= Advance Booking Charter =

Advance Booking Charter flights were first introduced in the early 1970s to meet the largely unsatisfied demand for affordable long-haul flights to popular destinations, especially on both sides of the North Atlantic ocean.

The world's first ABC flight was operated on 2 April 1973, by Laker Airways between Manchester and Toronto carrying 250 passengers on one of the airline's newly acquired McDonnell Douglas DC-10 widebodied jet aircraft.

==Background==
The introduction of ABC flights was an attempt by the airline industry and the aviation authorities in Europe and North America, mainly the United Kingdom, the United States and Canada, to replace the complicated and unworkable "affinity group" charter rules with a more rational set of rules that was easier to implement as well as less open to potential abuse.

In the late 1960s an obscure rule crafted by IATA concerning the permissibility of chartering aircraft to operate flights across the North Atlantic for the sole purpose of carrying so-called "affinity groups" at fares below IATA's officially agreed minimum fare for any given route by the organisation's member airlines through their wholly owned, non-IATA subsidiaries (such as BEA Airtours or BOAC Charters for instance), came to the attention of a determined group of mainly non-IATA airlines, which sought to exploit these legal loopholes for themselves. This group of airlines included many former leading independent British airlines, such as Britannia Airways, British United Airways, Caledonian Airways, Dan-Air and Laker Airways. Some of these wholly privately owned, independent airlines, notably British United Airways, were IATA members themselves. However, at the time IATA was dominated by majority or wholly state-owned "flag carriers", which used that organisation to frame rules that were designed to protect them from what they considered excessive and unwarranted competition by independent airlines.

The relevant rule stipulated that transatlantic charter flights were permissible provided that the only reason to transport a group of passengers who wanted to travel together on the same aircraft was those passengers' shared interest and that all of them were members of the same club, rather than carrying a group of "unconnected" individuals on a specially chartered aircraft whose sole purpose of travelling together on that aircraft was to avail themselves of a cheap flight.
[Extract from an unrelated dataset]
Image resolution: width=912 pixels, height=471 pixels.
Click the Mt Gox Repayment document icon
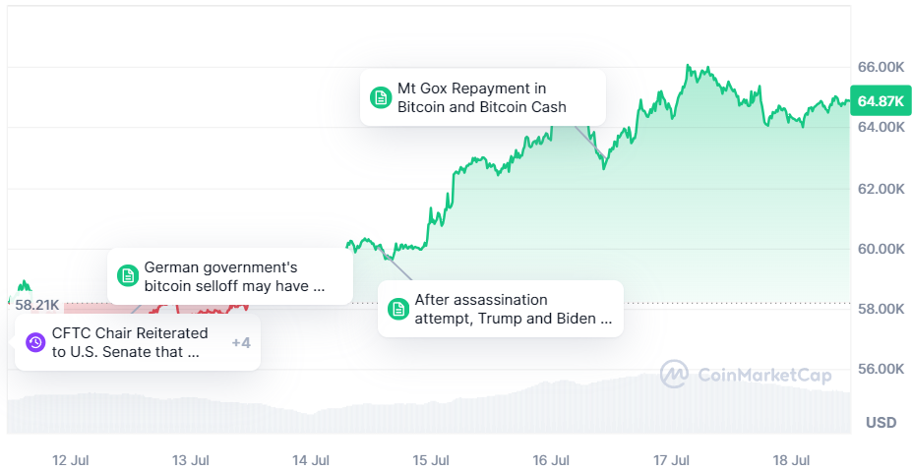click(x=380, y=97)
That rule furthermore stipulated that anyone who wanted to purchase a ticket for an "affinity group" charter flight needed to book at least three months in advance of the date of travel and be a bona fide, member of an officially recognised organisation. Although some of these "affinity groups" were genuine, an overwhelming majority of these "common interest associations" was fake. The sole purpose of their existence was to sign up as many members as were needed to profitably fill a contemporary long-haul jetliner, usually a Boeing 707, for a transatlantic charter flight by issuing each prospective passenger with a back-dated, bogus membership card of a non-existent organisation, sometimes on the day of departure. In some cases, this was done in the offices of "specialist" travel agencies that had suddenly sprung up on both sides of the Atlantic to cash in on the new "cheap flights bonanza". These travel agents unscrupulously sold thousands of tickets to people falsely representing themselves to the aviation authorities in Britain, the US and Canada as members of an ever-greater variety of imaginary "affinity groups".
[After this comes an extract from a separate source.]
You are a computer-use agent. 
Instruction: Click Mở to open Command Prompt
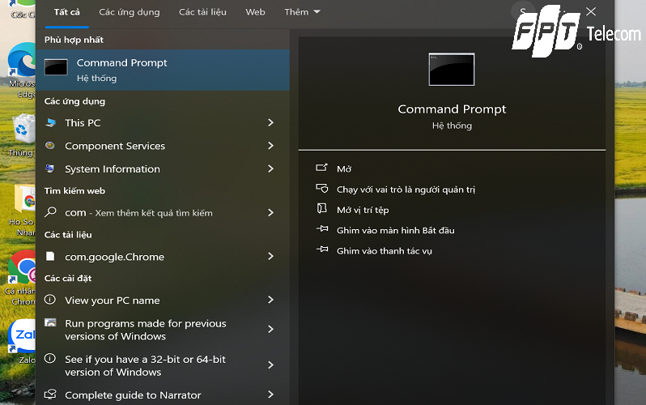tap(344, 168)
As soon as this scam had come to the relevant authorities' attention, they began policing the departure areas of the main departure and arrival airports on both sides of the Atlantic with the aim of catching bogus "affinity group" members and preventing them from boarding their flights. Gatwick's departure lounge used to be one of the most prominent places where these unannounced raids were conducted with increasing regularity. As a result of these actions an increasing number of passengers hoping to board a cheap "affinity group" charter was denied boarding their aircraft. Some flights were said to have departed without a single passenger on board. There were also reports about raids the authorities conducted on a particular airline/charterer only after having been tipped off by an IATA member or by a fellow independent competitor. In addition, the authorities fined the airlines operating these flights for each bogus passenger whose name appeared on the passenger list of an "affinity group" charter. In some cases these fines amounted to several thousand pounds sterling/US dollars/Canadian dollars.

==ABC flight rules==
In the end, the authorities as well as the industry admitted that the absurd "affinity group" system worked to nobody's satisfaction. They also admitted that the real purpose of travel of an overwhelming majority of those who were travelling under the old "affinity group" rules was to avail themselves of a cheap flight. It was therefore decided to scrap the entire system and to replace it with a new system that recognised as well as legalised the growing demand for cheap transatlantic air travel at fares below the official IATA minimum fares. This was also the time Laker Airways was battling the authorities on both sides of the Atlantic to gain approval for its revolutionary "Skytrain" low-fare, "no frills" transatlantic scheduled service that it intended to operate between London and New York City on a daily basis.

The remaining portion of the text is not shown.